The cause of much of the high inflation, which began accelerating in 2021 and peaked last year, has been a rise in the price of energy that led to gasoline prices topping $5 a gallon nationally last summer. Although prices were rising from the recovery from coronavirus, they spiraled upward following the February 2022 invasion of Ukraine by Russia. They began falling during the second half of 2022 and now are about $3.45. The drop has been a significant contributor to the recent decline in inflation.
But many economists also believe that the easy money policies of the Fed, coupled with the economic stimulus plan that Biden marshaled through Congress shortly after taking office also stoked the fires of inflation.
The growth in the number of people employed during Biden’s term in office has been something he can crow about even as many of the jobs added were recovered from those lost during the pandemic. In 2019, the last full year before the coronavirus distorted comparisons, the economy added an average of 176,000 jobs a month. In 2021, 534,000, and then in 2022, 401,000.
The January number of 517,000 may well have been juiced by revisions that take place at the start of each year, but there is no denying that the strength of the labor market has surprised economists over the past year, especially since the economy has been battling inflation and high interest rates.
The unemployment rate, meanwhile, sits at 3.4%, the lowest since 1969 and slightly lower than the 3.5% recorded in February 2020 before the pandemic.
The Stock Market
Unlike his predecessor, Biden does not make much of the state of the market. Still, stocks have done well during his two years in office – although the tenure has had its share of volatility as investors have swayed between worries about recession and the Fed’s interest rate policy.
Prior to the pandemic, the S&P 500 noticed a health gain of 28.9% in 2019. Despite crashing amid the arrival of the coronavirus and the resulting lockdowns and halt of economic activity, the market managed to gain 16.3% the following year. In Biden’s first year in office, the S&P rose 26.9% as the recovery took hold and stimulative policies from Washington rewarded investors. Last year saw a downturn as the Fed’s interest rates began to bite and worries over slowing growth intensified. The S&P lost 19.4% as it reached bear territory (a 20% or greater loss) at times. This year has started out on a good note, as investors gamble the Fed is nearing an end to its hiking cycle, posting about a 7% gain so far in 2023.
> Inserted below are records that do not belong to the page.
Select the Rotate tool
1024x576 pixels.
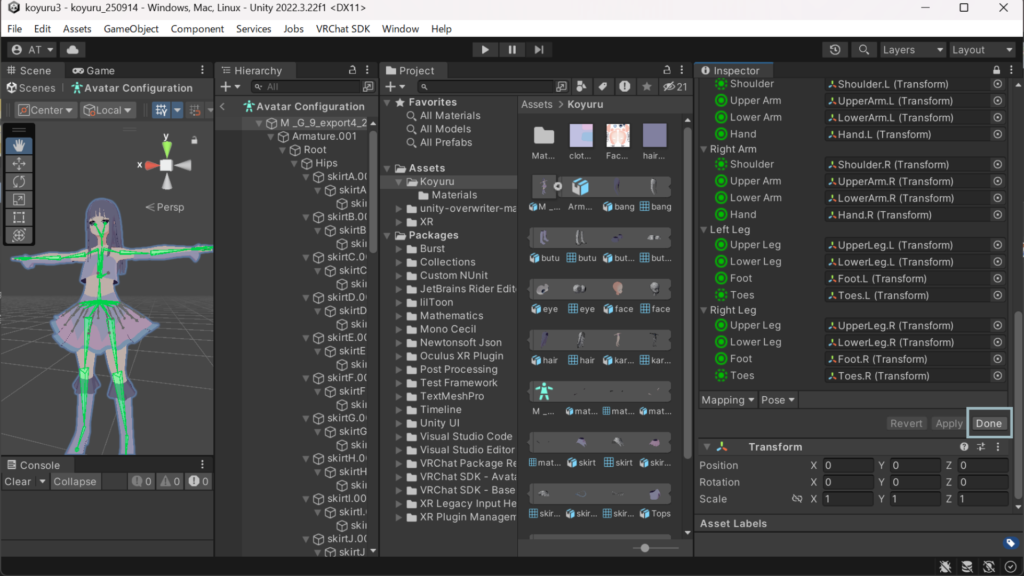click(x=18, y=182)
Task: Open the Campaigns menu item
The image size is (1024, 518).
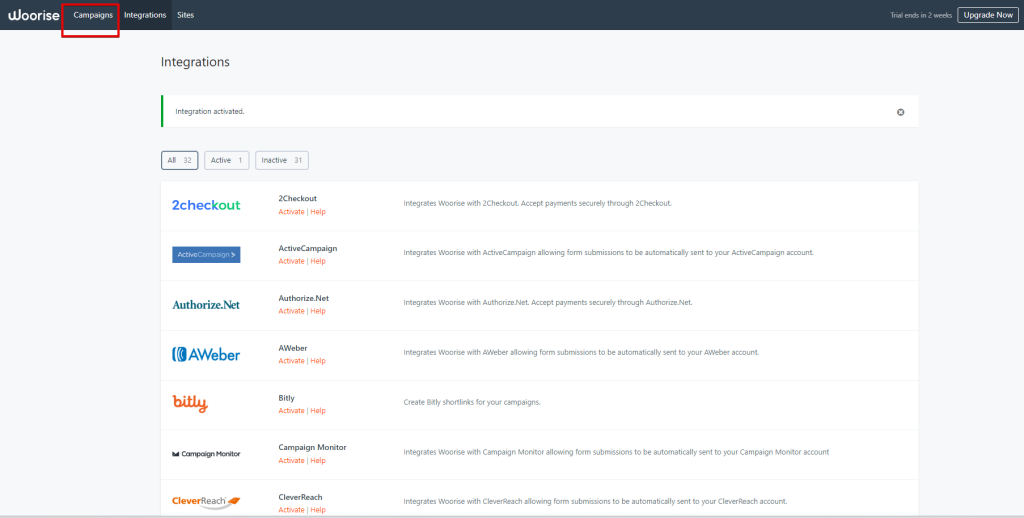Action: [x=93, y=15]
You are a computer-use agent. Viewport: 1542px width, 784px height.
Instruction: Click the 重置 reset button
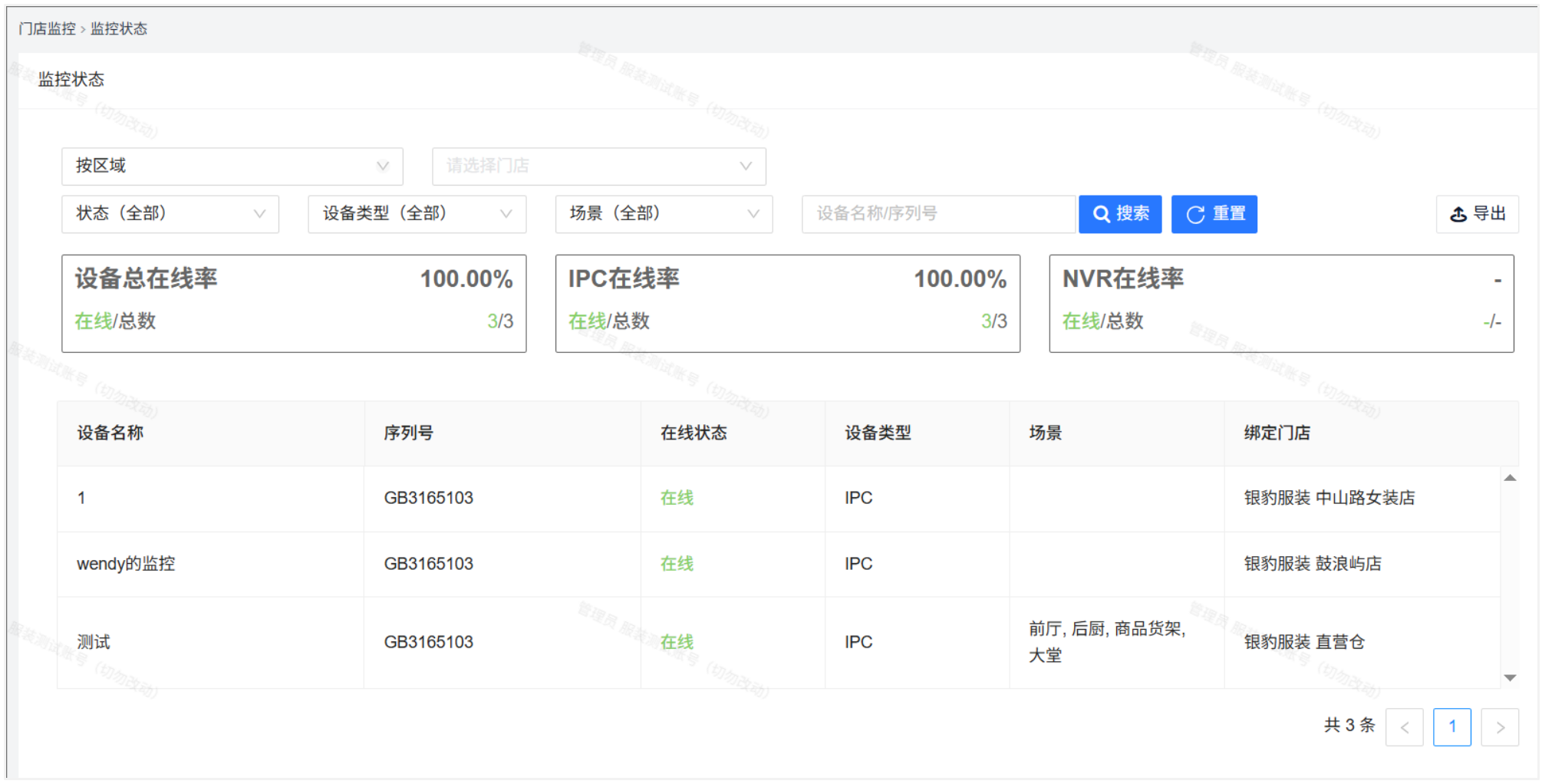(x=1214, y=214)
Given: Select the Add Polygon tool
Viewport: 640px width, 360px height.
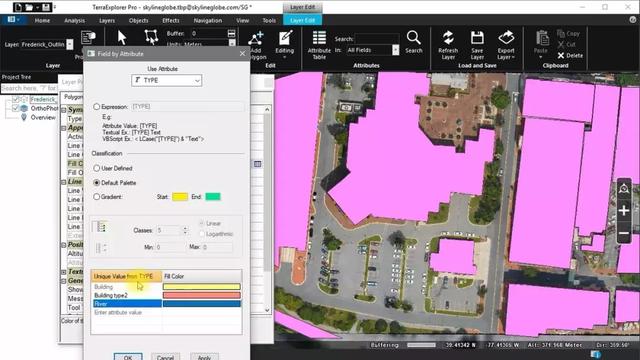Looking at the screenshot, I should point(256,44).
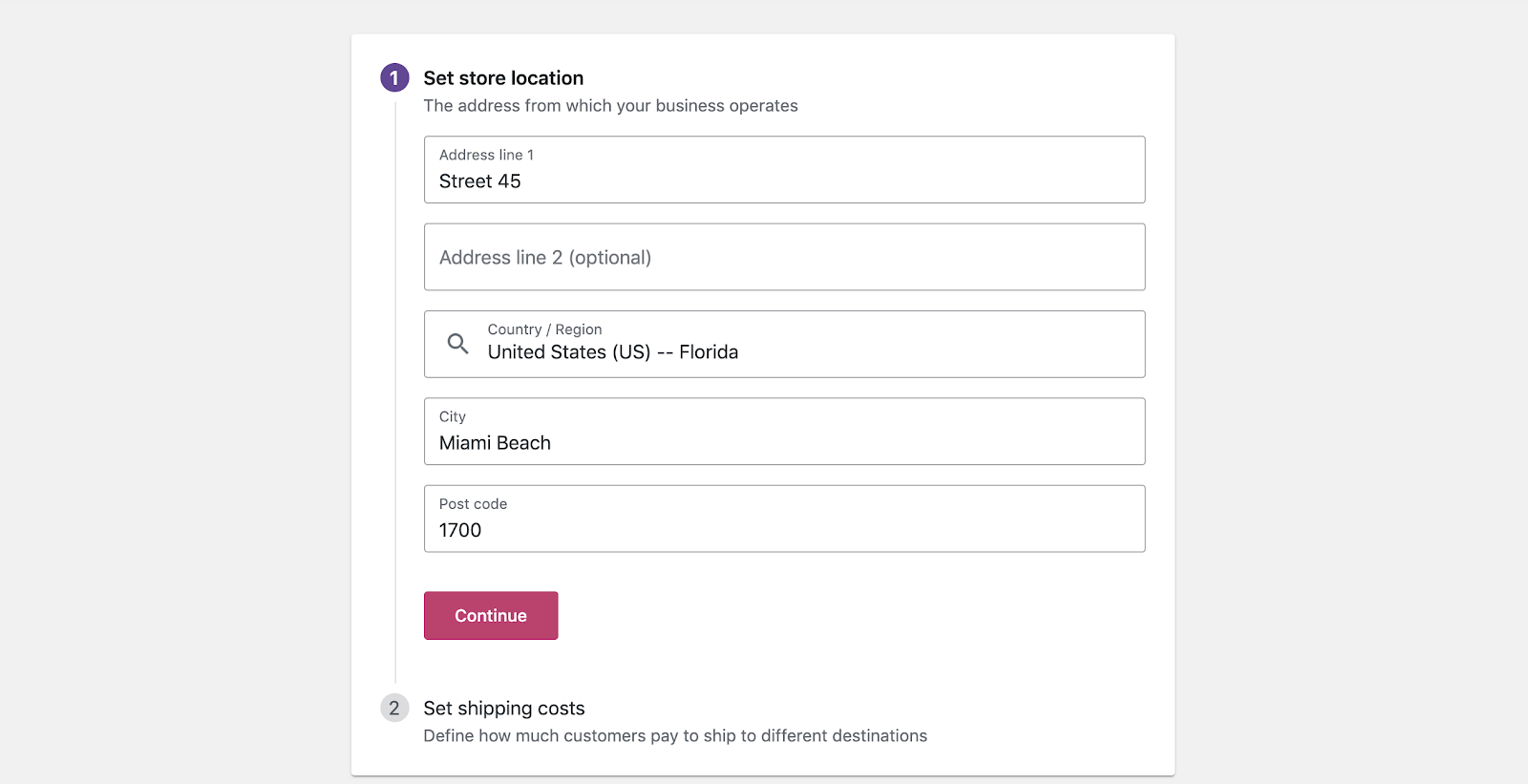Click the 1700 post code value
Screen dimensions: 1528x784
coord(460,530)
Taken together, the economic record of the past two years has been one of solid growth, marred by fears of a recession and volatile markets. But it has also produced outsized job gains and more resilience overall than many would have predicted coming out of a once-in-a-lifetime pandemic.
The one black spot – and one that will probably stick with Biden as he navigates the second half of his presidency – is inflation. But he can at least argue now it is beginning to unwind from its heights of 2022.